Future interventions should target both physical activity and dietary behaviours. Important dietary behaviours include increasing fruit and vegetable consumption, decreasing fat intake, decreasing the consumption of sugar-sweetened beverages, having adequate consumption of water and/or non-caloric beverages and restricting portion sizes of meals and snacks. Children should also be encouraged to participate in 60 min of moderate to vigorous physical activities on most days of the week. For studies that include these targets, evaluation should also be a priority. Dietary behaviours can be evaluated using comprehensive measures (i.e. food diaries, 24 h recalls) or brief instruments that have been previously validated (i.e. SPAN (21)). Physical activity is similar in that researchers can choose from a variety of comprehensive measures (i.e. accelerometer's, physical activity diaries) or brief validated instruments (i.e. PDPAR (22)).
Theories should also be better operationalized and evaluated for future studies. As previously mentioned, while most studies cited using a theory for their intervention, few effectively operationalized theoretical constructs to target during the course of the intervention, and few effectively evaluated these constructs. Popular theories that have been used in obesity prevention research include social cognitive theory and the theory of planned behaviour. Important constructs that overlap in these theories and would be important to target include self-efficacy (an individuals confidence in their ability to enact a behaviour or overcome a barrier), proxy-efficacy (an individuals confidence in their ability to get others to act on their behalf to reach a desired outcome), and self-control (an individuals ability to self-regulate their behaviours).

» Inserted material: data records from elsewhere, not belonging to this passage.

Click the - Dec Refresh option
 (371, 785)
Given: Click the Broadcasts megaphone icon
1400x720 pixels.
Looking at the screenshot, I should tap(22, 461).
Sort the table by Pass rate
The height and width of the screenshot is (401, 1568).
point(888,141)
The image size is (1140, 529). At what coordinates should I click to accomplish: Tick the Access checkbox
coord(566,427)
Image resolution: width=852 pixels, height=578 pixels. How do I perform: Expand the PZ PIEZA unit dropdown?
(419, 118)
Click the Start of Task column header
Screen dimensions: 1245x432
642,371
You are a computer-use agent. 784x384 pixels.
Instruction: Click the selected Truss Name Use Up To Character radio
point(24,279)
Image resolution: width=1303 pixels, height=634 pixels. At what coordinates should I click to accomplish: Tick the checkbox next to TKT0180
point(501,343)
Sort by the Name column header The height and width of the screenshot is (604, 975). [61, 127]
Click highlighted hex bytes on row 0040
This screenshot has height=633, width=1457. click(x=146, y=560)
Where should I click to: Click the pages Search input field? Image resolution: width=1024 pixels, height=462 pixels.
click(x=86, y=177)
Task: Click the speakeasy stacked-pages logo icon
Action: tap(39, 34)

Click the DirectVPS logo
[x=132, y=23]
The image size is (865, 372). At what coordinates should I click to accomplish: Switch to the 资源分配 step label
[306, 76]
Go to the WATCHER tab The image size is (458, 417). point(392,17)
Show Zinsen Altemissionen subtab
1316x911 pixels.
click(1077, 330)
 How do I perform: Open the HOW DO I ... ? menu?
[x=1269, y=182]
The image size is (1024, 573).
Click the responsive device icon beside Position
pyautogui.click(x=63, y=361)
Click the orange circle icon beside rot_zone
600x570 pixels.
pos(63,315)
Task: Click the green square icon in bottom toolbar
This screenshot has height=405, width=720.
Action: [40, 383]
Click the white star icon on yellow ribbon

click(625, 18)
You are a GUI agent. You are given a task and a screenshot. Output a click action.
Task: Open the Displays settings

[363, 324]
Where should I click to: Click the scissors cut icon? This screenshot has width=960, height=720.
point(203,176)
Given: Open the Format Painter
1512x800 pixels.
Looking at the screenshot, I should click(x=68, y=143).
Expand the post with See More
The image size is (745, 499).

An important aspect that was present in studies was that intervention materials were usually culturally appropriate. This included having diet recommendations that included ethnically relevant foods and suggestions for physical activities. In fact, a limitation that Heath and Coleman (2002), noted was that some aspects of CATCH were not able to be implemented because CATCH materials were not yet translated and modified (23). This could have contributed to their non-significant findings. Future interventions for Hispanic children need to develop and utilize culturally appropriate and sensitive materials and approaches.
Conflict of interest statement
No conflict of interest was declared.
We are thankful to our programme and University for allowing us to work on this project.